#### EXERCISE PROMPT
Exact copy, pictures excluded: reproduce every record below.

Dataset entries
Start of Block
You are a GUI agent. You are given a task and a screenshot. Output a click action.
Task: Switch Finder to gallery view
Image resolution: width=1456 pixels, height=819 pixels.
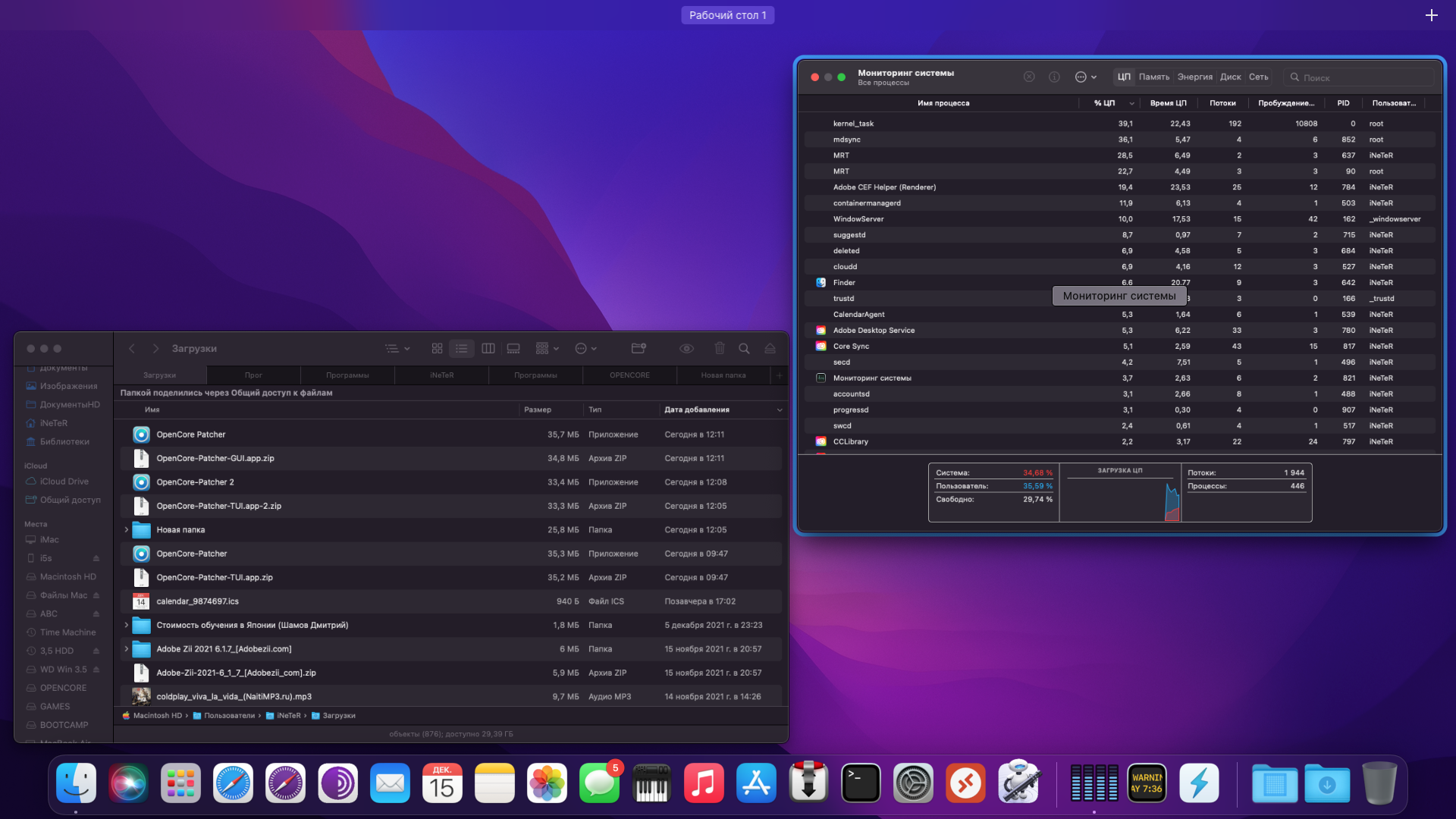(513, 349)
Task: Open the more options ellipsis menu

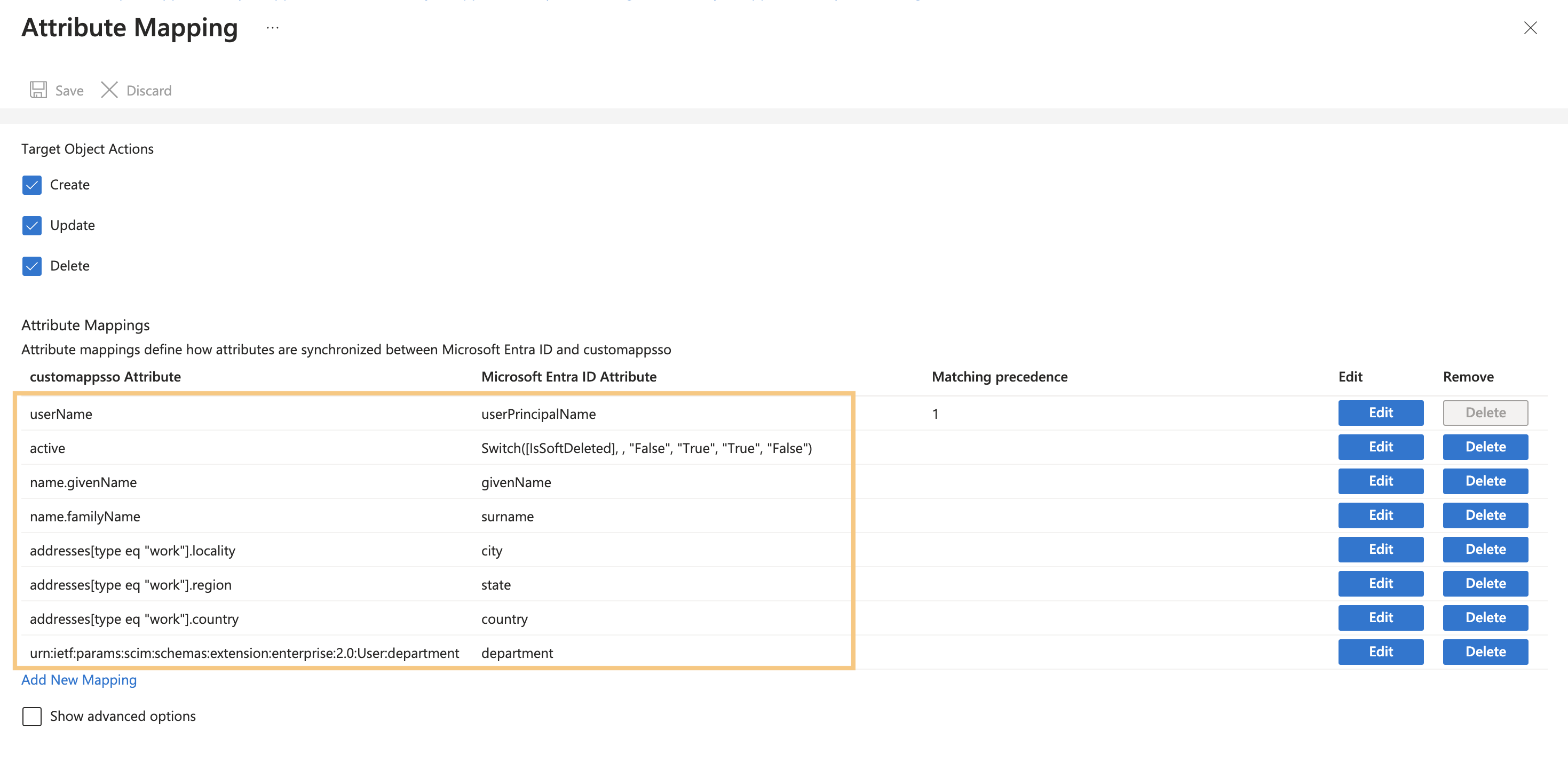Action: pyautogui.click(x=272, y=27)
End of Block
#### SOLUTION TO THIS PROBLEM
You are a GUI agent. You are given a task and a screenshot. Output a click action.
Task: Switch Finder to gallery view
Image resolution: width=1456 pixels, height=819 pixels.
(513, 349)
Task: Open the more options ellipsis menu

Action: pyautogui.click(x=272, y=27)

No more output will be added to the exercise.